Beyond Mercy is set during 1942, in the wilderness of Poland. Nazi soldiers are scouring the woods, killing any and all Jews that they come across. After seeing his family murdered, Simon (Nerman Mahmutovic) stumbles across an injured Nazi soldier (Christof Franz), who demands his assistance. Simon reluctantly agrees, accompanying the solider to an abandoned cabin. Simon and the soldier’s burgeoning friendship or understanding of each other is interrupted, however, when two Nazi soldiers (Patrik Gehrig and Stefan Weiss) find them in the cabin, and Simon comes under intense scrutiny.
When seemingly lower budget films take a shot at period pieces, it can sometimes be a horrendous disaster. The ones that do it right manage to balance their ambition and creativity with their means, and Beyond Mercy is in this category. Keeping the locations minimal or natural, such as with the cabin and the surrounding woods, the film doesn’t overwhelm itself. Focusing in on a personal story, that is more about character dynamics than shootouts or action set pieces, the film transports the audience without needing to be flashy about it. So kudos for what Nevzat Kaya pulls off just by knowing what there is to work with, and then getting everything out of it that is possible.
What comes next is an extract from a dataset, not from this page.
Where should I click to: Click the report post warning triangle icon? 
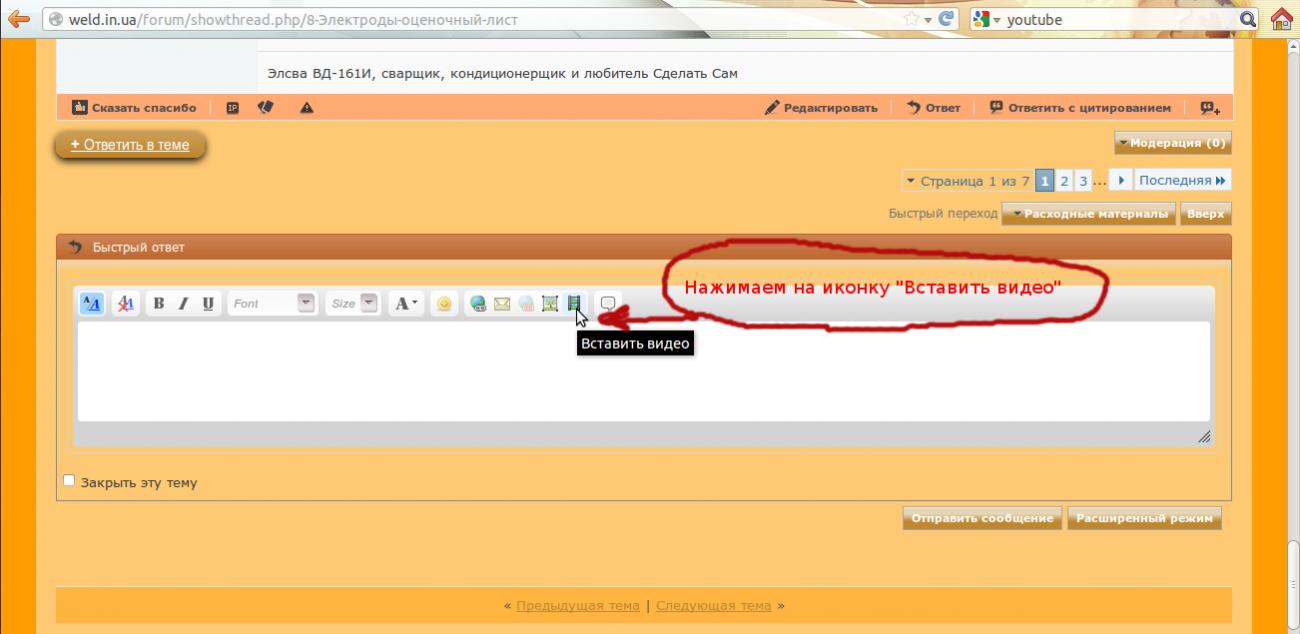pos(306,108)
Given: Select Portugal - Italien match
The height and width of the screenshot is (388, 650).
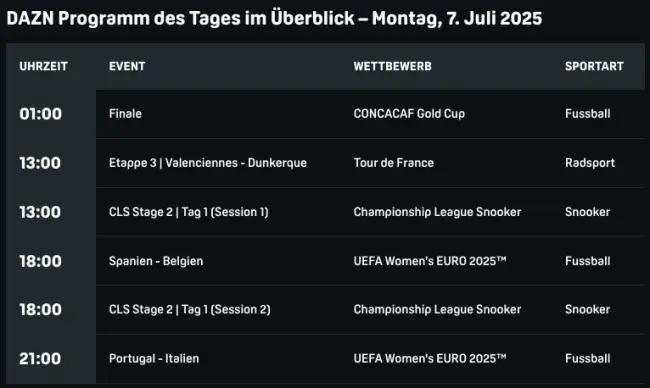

My main criticism of this film is the length and the pacing. For instance, a particularly suspenseful sequence near the film’s end undermines its own intentions by going on for far too long. If the Nazi characters are as ruthless as we’ve been shown in the lead-up to the climax, then they wouldn’t be so slow to mete out their final resolution, even if they seem to find joy in prolonging the pain. Other scenes wander a bit in their pacing, becoming almost repetitive as the characters’ natures are introduced, then shown again and again. We get it, this Nazi is more mean than that Nazi, etc.
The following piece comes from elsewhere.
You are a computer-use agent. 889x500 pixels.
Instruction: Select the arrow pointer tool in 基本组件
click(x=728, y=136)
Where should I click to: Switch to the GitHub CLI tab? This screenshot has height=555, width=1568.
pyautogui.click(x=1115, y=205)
All that said though, again, it is impressive when a film pulls off a period story by keeping things simple, and to that end Beyond Mercy is worth a look. Maybe you’ll get more out of it than I did; there are philosophical questions to ponder about doing what is right in the face of what is safe, and the film adds a nice end-note in its final minutes to make you think about it all over again.